Last week’s case in point was the second corona virus relief package. The House, dominated by Democrats, passed a relief package totaling $3 trillion (that’s in addition to $3 trillion in the first relief bill), but the Republican-dominated Senate found the House bill too generous and expansive. The House found the Senate’s $1 trillion proposal too stingy to address the crisis. The two chambers were at an impasse.
The Constitution and generations of civics books have told us that when this happens, a conference committee with members of both houses shall meet to work out the differences. In the current impasse, neither chamber would take up the other’s bill, a sign of the partisan chasm of our politics. Instead of organizing a conference committee to resolve the differences in the two proposals, congressional leaders began negotiating with the Executive branch, not with members of Congress.
President Trump has “come to the rescue,” as he sees it, with a series of executive orders that partially restores the recently expired $600 weekly federal unemployment benefit.
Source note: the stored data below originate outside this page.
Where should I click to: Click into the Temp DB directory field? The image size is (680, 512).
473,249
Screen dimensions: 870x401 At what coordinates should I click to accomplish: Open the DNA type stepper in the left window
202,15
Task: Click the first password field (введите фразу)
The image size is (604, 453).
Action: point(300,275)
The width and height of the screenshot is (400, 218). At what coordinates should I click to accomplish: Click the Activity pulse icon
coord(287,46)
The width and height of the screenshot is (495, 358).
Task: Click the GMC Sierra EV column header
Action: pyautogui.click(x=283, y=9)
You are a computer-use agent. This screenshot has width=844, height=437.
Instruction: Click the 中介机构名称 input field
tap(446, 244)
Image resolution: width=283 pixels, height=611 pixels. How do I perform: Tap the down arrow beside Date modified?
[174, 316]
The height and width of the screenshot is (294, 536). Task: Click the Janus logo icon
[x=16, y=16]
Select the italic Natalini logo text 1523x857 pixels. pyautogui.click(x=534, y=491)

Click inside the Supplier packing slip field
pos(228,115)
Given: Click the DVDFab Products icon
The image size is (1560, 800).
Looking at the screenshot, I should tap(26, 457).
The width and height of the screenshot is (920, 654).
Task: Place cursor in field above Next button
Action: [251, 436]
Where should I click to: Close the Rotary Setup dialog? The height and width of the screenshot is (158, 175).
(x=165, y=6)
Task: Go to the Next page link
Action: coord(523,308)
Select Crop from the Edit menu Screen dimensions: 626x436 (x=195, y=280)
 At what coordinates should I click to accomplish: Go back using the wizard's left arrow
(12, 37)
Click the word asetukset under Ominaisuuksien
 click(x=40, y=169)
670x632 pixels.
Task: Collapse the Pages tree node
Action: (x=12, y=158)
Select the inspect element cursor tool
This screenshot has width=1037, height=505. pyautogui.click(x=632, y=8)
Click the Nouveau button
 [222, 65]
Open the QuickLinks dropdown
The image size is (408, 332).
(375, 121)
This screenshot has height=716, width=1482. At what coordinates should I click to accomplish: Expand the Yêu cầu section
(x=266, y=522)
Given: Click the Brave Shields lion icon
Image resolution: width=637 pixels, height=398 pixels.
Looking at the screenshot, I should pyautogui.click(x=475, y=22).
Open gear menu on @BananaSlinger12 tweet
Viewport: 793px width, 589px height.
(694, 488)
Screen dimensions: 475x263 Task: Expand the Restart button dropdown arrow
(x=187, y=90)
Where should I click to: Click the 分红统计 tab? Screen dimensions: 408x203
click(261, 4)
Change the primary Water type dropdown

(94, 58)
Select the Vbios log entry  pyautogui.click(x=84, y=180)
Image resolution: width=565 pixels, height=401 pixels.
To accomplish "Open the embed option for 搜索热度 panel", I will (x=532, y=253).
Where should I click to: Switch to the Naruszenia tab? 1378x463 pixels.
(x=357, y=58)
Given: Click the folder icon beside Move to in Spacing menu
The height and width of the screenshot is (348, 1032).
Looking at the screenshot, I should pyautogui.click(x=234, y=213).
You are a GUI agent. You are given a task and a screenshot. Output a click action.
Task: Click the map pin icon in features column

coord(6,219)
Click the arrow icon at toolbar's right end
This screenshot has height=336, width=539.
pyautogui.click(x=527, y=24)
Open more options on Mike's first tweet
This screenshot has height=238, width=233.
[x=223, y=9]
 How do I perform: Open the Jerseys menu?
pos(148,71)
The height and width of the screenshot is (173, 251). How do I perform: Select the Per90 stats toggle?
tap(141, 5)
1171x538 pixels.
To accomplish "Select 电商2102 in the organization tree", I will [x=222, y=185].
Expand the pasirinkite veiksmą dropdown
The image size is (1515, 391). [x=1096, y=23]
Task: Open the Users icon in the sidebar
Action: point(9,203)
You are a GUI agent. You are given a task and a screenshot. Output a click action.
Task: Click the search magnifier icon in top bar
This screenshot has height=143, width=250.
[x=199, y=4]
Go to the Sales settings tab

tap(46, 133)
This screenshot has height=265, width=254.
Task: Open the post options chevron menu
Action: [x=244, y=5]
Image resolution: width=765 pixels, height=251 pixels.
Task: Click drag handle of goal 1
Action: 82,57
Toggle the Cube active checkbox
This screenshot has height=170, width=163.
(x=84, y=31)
Trump offers $400 a week, but with many strings and barriers attached, along with an order to “consider” a housing foreclosure ban, which the House wanted to implement.
Trump has ordered that the payroll tax on earned income should not be collected through the end of the year. The payroll tax supports Social Security (6.2 percent from employees and 6.2 percent from employers) and Medicare (1.45 percent each from employees and employers), both funds face long-term shortages. The temporary tax holiday will have little impact on consumer spending but a potentially large impact on the solvency of Social Security and Medicare, two of the most successful and popular government programs in U.S. history. He also touts the plan as a loan that has to be repaid, perhaps. Trump says he’ll forgive the payroll tax loan, and, hey, if he’s reelected, he’ll extend the loan forgiveness into next year!
Trump’s announcement was aimed at maximum electoral impact, but the more bothersome issue is the Executive Branch taking over legislative matters. Certainly, the Constitution doesn’t grant a president the right to circumvent what happens in Congress. The president’s only constitutional duty in this process is his right to veto a bill passed by both houses, with the limitation that if both chambers reject his veto by a two-thirds vote, the vetoed bill becomes law.
Article I, Section 1 of the Constitution clearly states: “All legislative powers herein granted shall be vested in a Congress … which shall consist of a Senate and a House of Representatives.”
Modern presidencies (post-World War II) have taken an outsized view of the office, leading to complaints of an “Imperial Presidency.” Congress shares responsibility for its loss of constitutional authority. Members of Congress have negotiated with the president, not with fellow legislators, to get bills passed. Congress has also passed laws that leave to the executive branch the creation of rules and regulations implementing those new laws.